## Selected passage:
So You Want to Turn Something Off?
Retiring software systems is hard work, especially at a big organisation. The longer a system spends out in the world, the more users come to rely on it. But all good things must come to an end, and at some point it will come time to retire your system. This is where the fun begins!
Turning off systems that are no longer necessary is something that must be done for the continued productivity of a software organisation. If you never switch anything off, you’ll eventually spend all of your time maintaining existing systems, and forward progress grinds to a halt
I’ve been switching lots of things off lately. Or at least, trying to switch things off. Through the course of these adventures, I’ve gravitated towards a set of tools and techniques, and gained some insight into ways to make the process run more smoothly and behave more predictably. This is a roughly chronological catalogue of what it takes to finally turn something off.
Lifecycles
As with many hard problems in software, turning systems off is mostly a communication problem. The technical aspects of switching something off are rarely what gets in the way. Clear and precise communication at the right cadence and to the right audience is most of the hard work of switching off a system.

## The data:
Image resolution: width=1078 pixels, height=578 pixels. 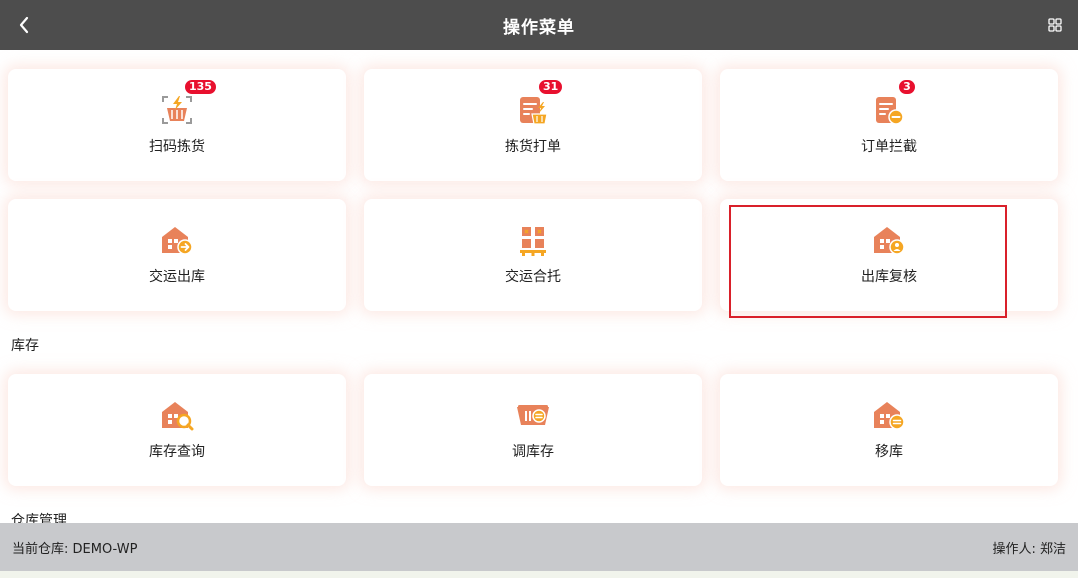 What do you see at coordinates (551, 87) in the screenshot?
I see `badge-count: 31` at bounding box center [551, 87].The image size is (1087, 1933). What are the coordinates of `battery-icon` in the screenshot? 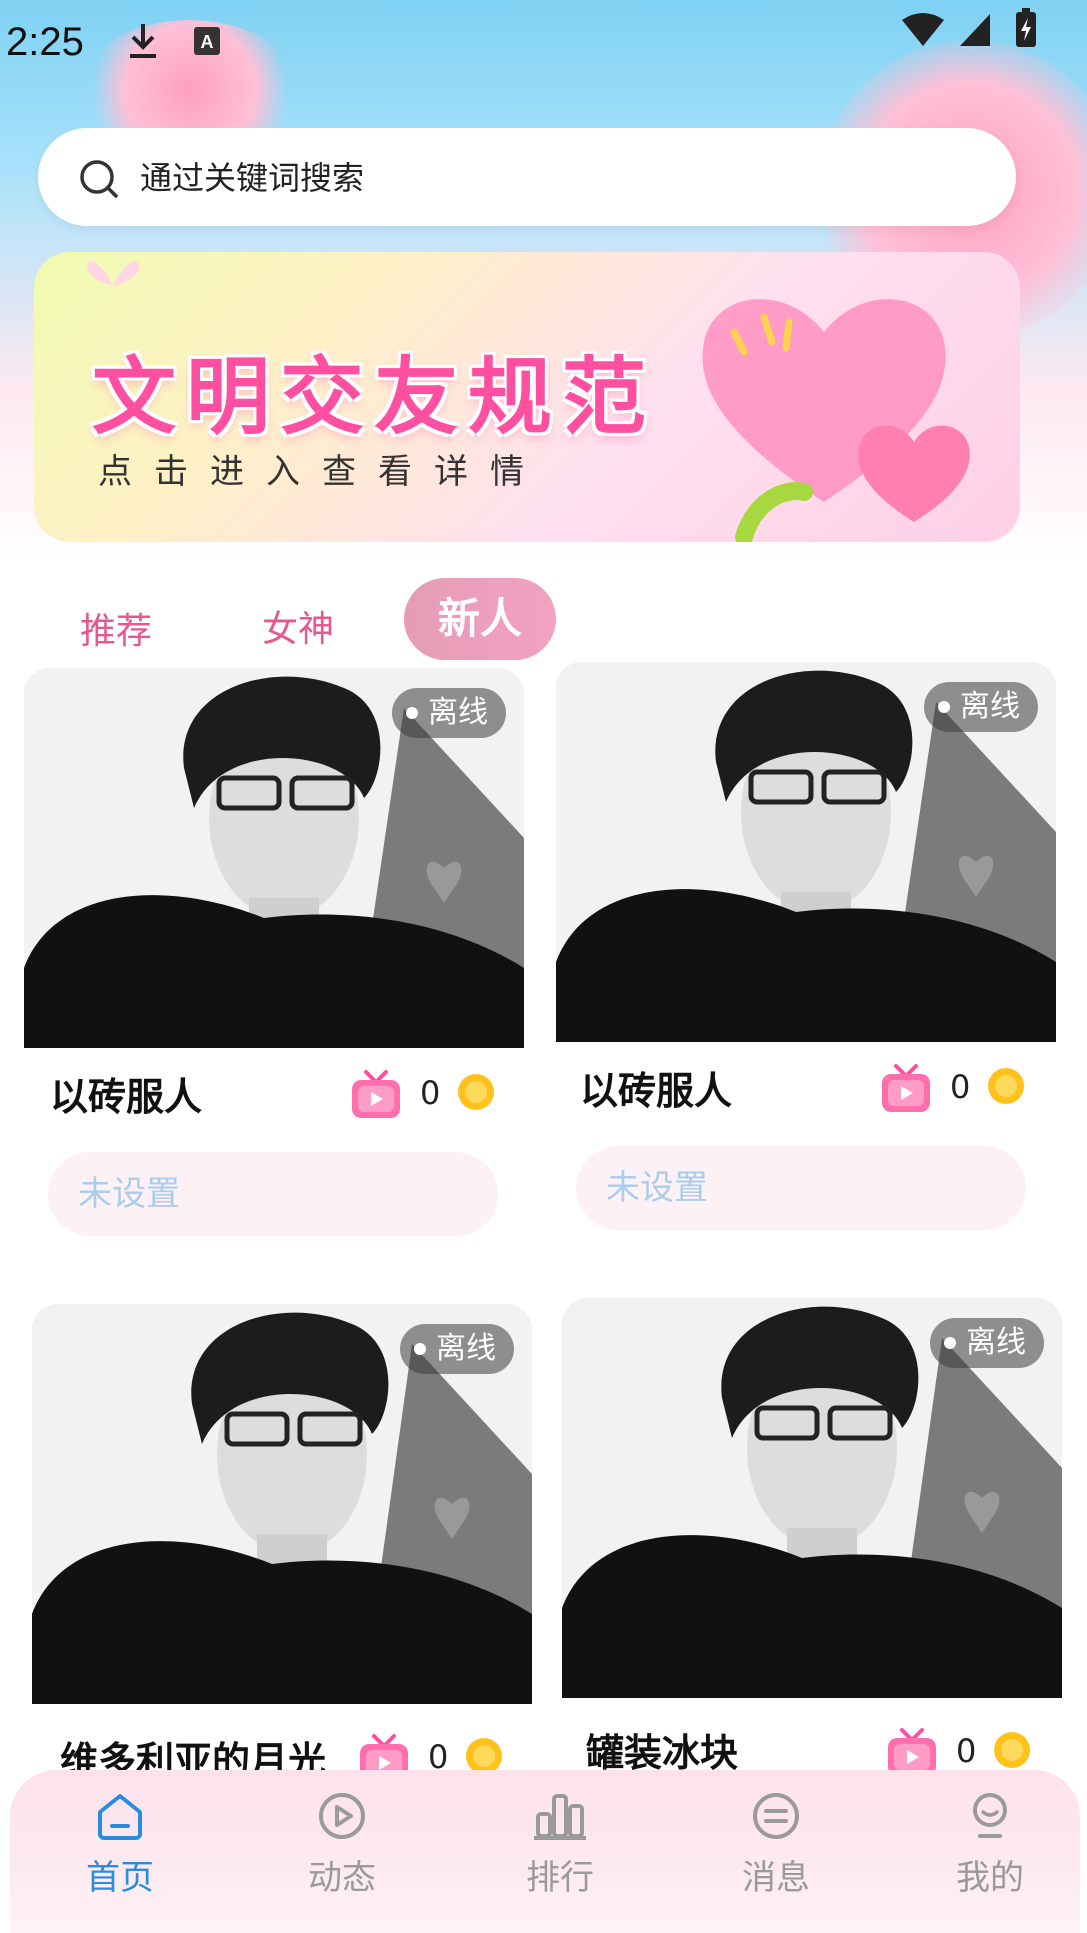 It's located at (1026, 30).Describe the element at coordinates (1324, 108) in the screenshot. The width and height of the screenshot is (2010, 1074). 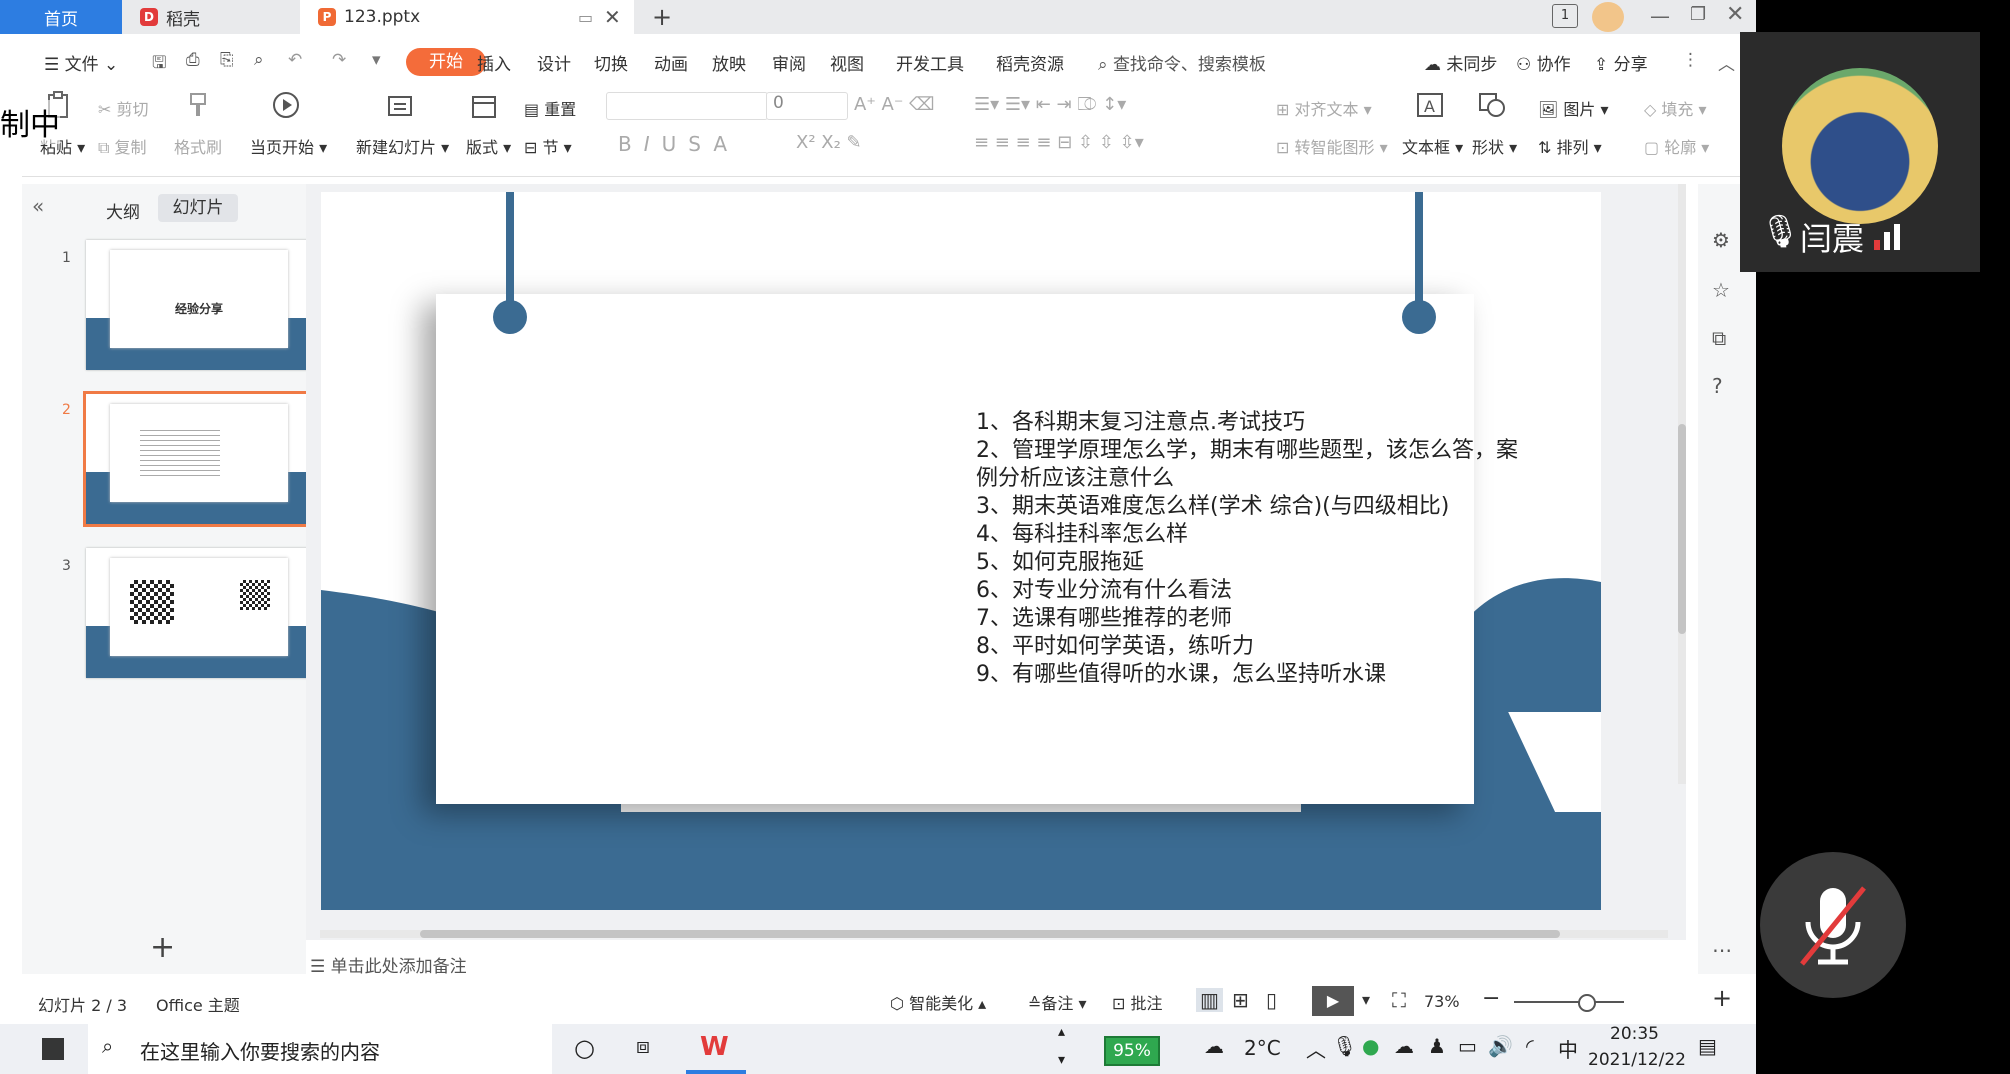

## What this exercise asks:
1) Reproduce the portion of the piece on retiring software systems above between "Retiring software systems" and "the fun begins!", inclusive.
2) Answer the following from the piece on retiring software systems above:
(a) What happens as a system spends longer out in the world?
(b) What does the author say will eventually happen if nothing is ever switched off?
(c) What kind of problem is turning systems off mostly said to be?

## Solved problems:
1)
Retiring software systems is hard work, especially at a big organisation. The longer a system spends out in the world, the more users come to rely on it. But all good things must come to an end, and at some point it will come time to retire your system. This is where the fun begins!

2)
(a) More users come to rely on it.
(b) All of the time will be spent maintaining existing systems, and forward progress will grind to a halt.
(c) A communication problem.